Changing the relationship between local government and local residents
The report was damning on the contempt for local residents shown by the local council (Royal Borough of Kensington and Chelsea) and the Tenants’ Management Organisation. I rarely talk about social class in my blogs because of the images of far left paper sellers and academics going on about it in my uni days in a manner that seemed to alienate so many people. Yet when we had the old food hub in Queen Edith’s ward in Cambridge along with the community cafe following the first lockdown, I learnt quickly of how different the relationship with local councils different groups of people have depending on their tenure of housing.
In Queen Edith’s we have micro-pockets of poverty in some of the areas originally built as council housing down the road from homes that go for seven figures.
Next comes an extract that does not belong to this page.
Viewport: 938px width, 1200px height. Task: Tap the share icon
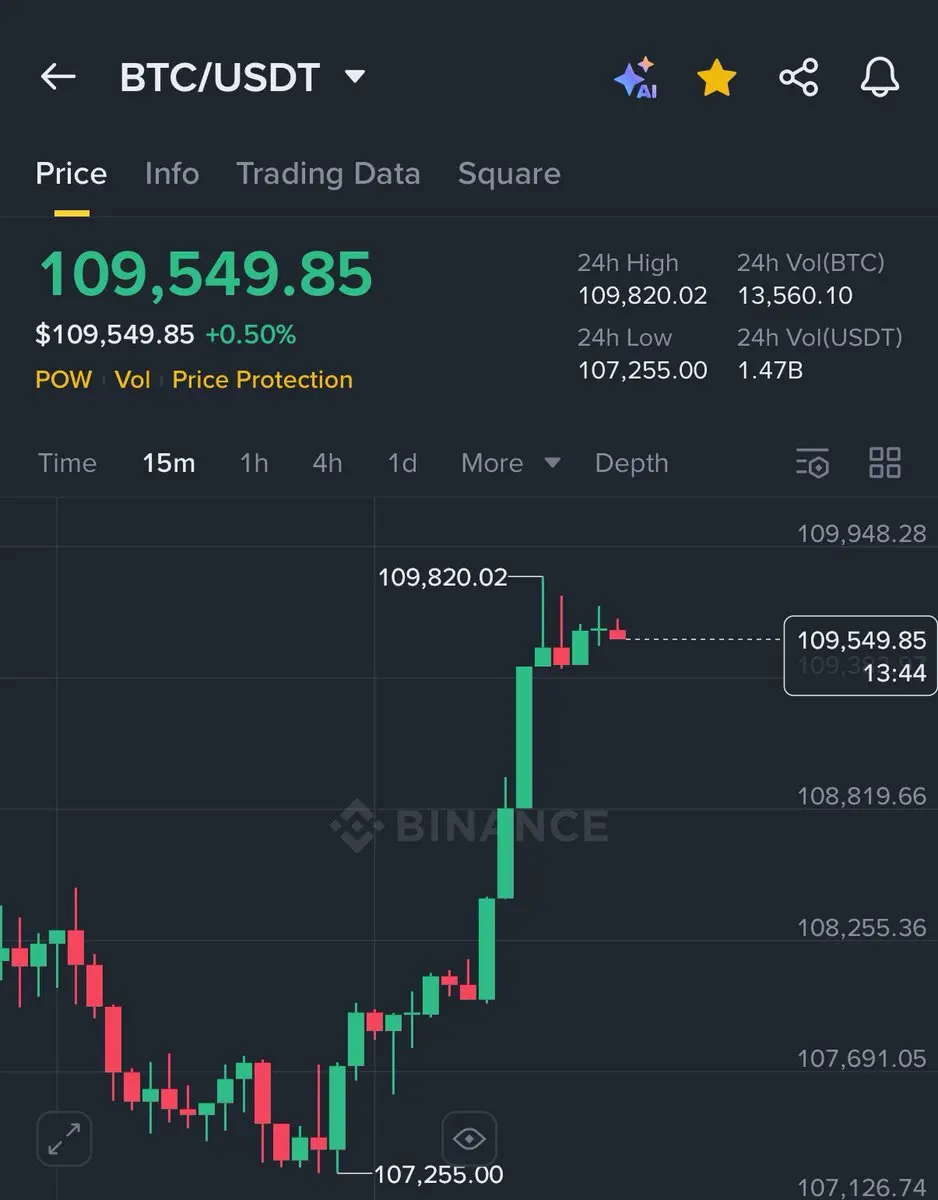click(x=798, y=77)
And I went to school with and played football with children who lived in both types of housing. I’m not convinced decision-makers from affluent background appreciate how significant the role of a local council is in the lives of people who live in council housing – and how that differs completely from those who are owner-occupiers where so long as the bins are collected, that’s about it. (See the analysis by former councillor Sam Davies MBE here, and then reflect on the inability of local councils to tax the wealth being generated in their areas – something even more stark in Kensington and Chelsea).
What would it look like and be like if there was a more equal relationship between council tenants and councils? Or between councils and residents more generally which involved breaking down the social class barriers? This is a particular issue in a place like Cambridge where I often wonder what it would be like if the colleges were compelled by law to amend their royal charters to account for the interests of the people of Cambridge – in particular those on the lowest of incomes, when it comes to decisions made by colleges that affect our city? Would the Dons take a much greater interest in the wellbeing of our city if that were the case? (Especially if it was something that campaigners – including their own students, could hold them accountable on?)
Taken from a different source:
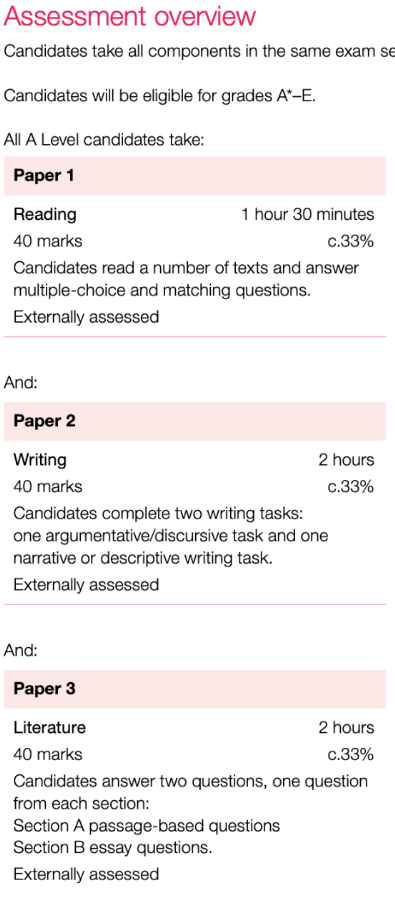Click the grades A*–E eligibility sentence
Viewport: 395px width, 897px height.
(160, 95)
It will take more than one committee or institution to cover the progress and responses to the recommendations in the Grenfell Report
In the short-medium term, the best thing Parliament can do is to set up a Lords Committee (more stable membership given the nature of peerages) to embark on a co-ordinating role to identify which institutions should be responsible for overseeing the responses to specific recommendations, and to compel those institutions to submit annual progress updates that can then be presented to Parliament. That way at least someone will ensure progress across the piece.
Food for thought?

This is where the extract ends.